A highly sensitive electrochemical assay for silver ion detection based on un-labeled C-rich ssDNA probe and controlled assembly of MWCNTs

We report here a highly sensitive electrochemical sensing platform for Ag+ detection based on Ag+-induced conformational change of cytosine-rich single stranded DNA C-rich ssDNA probe and the controlled assembly of MWCNTs. In the protocol, the gold electrode was first modified with a dense 16-mercaptohexadecanoic acid self-assembled monolayer (MHA/SAM). The hydrophobic MHA/SAM isolated the electrode from the electroactive indicator in the aqueous solution, which resulted in the electronic transmission blocking. It was eT OFF state. In the presence of Ag+, C–Ag+–C coordination induced the conformational change of C-rich ssDNA probe from random-coil structure to fold into a hairpin structure, which cannot wrap on the surface of the MWCNTs. Then the “naked” MWCNTs can be assembled on the MHA/SAM gold electrode, mediating the electron transfer between the electrode and the electroactive indicator. It generated measurable electrochemical signals (eT ON). The resulting change in electron transfer efficiency was readily measured by differential pulse voltammetry at target Ag+ concentrations as low as 1.3 nM. The linear response range for Ag+ detection was from 10 to 500 nM. This method dose not need of electroactive molecules labeling on the C-rich ssDNA probe. Moreover, it has good selectivity to other environmentally relevant metal ions. Therefore, the developed electrochemical assay is an ideal method for Ag+ detection with some advantages including sensitivity, selectivity, simplicity, low-cost, and no requirement for probe label preparation. We expect that this strategy could be a generalized platform for DNA-based sensing.

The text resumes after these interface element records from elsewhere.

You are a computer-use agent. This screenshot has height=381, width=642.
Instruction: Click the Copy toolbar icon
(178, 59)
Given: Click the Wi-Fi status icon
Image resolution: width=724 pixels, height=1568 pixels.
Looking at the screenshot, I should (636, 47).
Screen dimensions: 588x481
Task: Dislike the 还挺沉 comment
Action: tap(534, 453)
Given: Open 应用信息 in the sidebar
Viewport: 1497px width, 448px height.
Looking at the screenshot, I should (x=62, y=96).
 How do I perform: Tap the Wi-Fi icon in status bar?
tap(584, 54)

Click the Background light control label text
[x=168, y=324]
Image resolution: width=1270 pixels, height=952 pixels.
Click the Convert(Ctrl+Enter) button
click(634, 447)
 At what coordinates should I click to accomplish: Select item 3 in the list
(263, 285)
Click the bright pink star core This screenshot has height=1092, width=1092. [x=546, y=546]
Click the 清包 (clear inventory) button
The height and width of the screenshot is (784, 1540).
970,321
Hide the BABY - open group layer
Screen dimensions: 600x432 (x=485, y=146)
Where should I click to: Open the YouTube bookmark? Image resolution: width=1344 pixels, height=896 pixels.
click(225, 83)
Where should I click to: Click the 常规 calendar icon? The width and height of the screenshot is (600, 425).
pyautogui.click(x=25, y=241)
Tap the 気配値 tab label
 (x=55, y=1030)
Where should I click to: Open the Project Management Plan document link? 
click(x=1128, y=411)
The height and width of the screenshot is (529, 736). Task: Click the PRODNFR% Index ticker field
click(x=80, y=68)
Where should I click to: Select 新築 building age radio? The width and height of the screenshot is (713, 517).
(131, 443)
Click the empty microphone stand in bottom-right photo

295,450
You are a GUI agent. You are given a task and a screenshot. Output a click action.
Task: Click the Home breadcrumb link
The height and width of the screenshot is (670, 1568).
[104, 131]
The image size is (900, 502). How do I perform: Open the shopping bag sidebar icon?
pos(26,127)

► An electrochemical sensing platform for Ag+ detection was developed. ► An un-labeled cytosine-rich ssDNA probe was used for Ag+ recognition. ► Controlled assembly of MWCNTs was used as signal transduction and amplification. ► The developed method is sensitive, selective, simple, and low-cost for Ag+ detection. ► This strategy could be a generalized platform for DNA-based electrochemical sensing.